What the task asks = For every line in the material below that holds "icon", report the line.

Task input =

»»

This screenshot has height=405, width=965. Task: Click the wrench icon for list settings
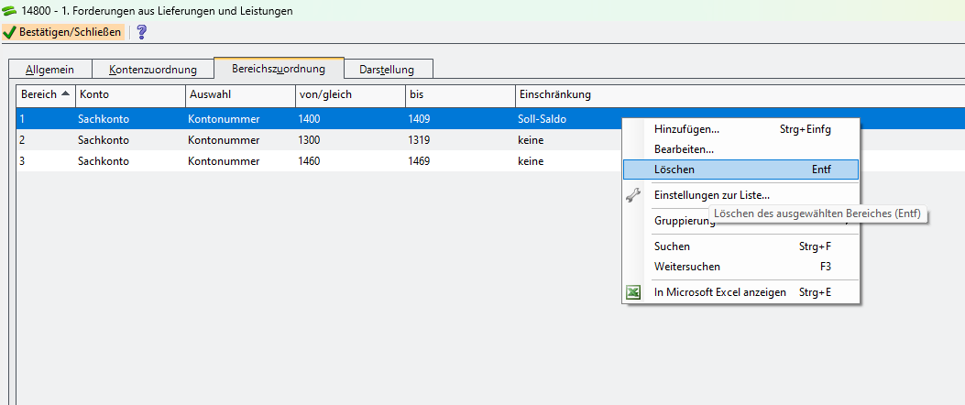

««
»»

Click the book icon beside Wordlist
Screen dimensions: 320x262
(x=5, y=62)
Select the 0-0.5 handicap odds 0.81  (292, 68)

««

Output for this task =
This screenshot has height=405, width=965. Task: Click the wrench icon for list settings
Click the book icon beside Wordlist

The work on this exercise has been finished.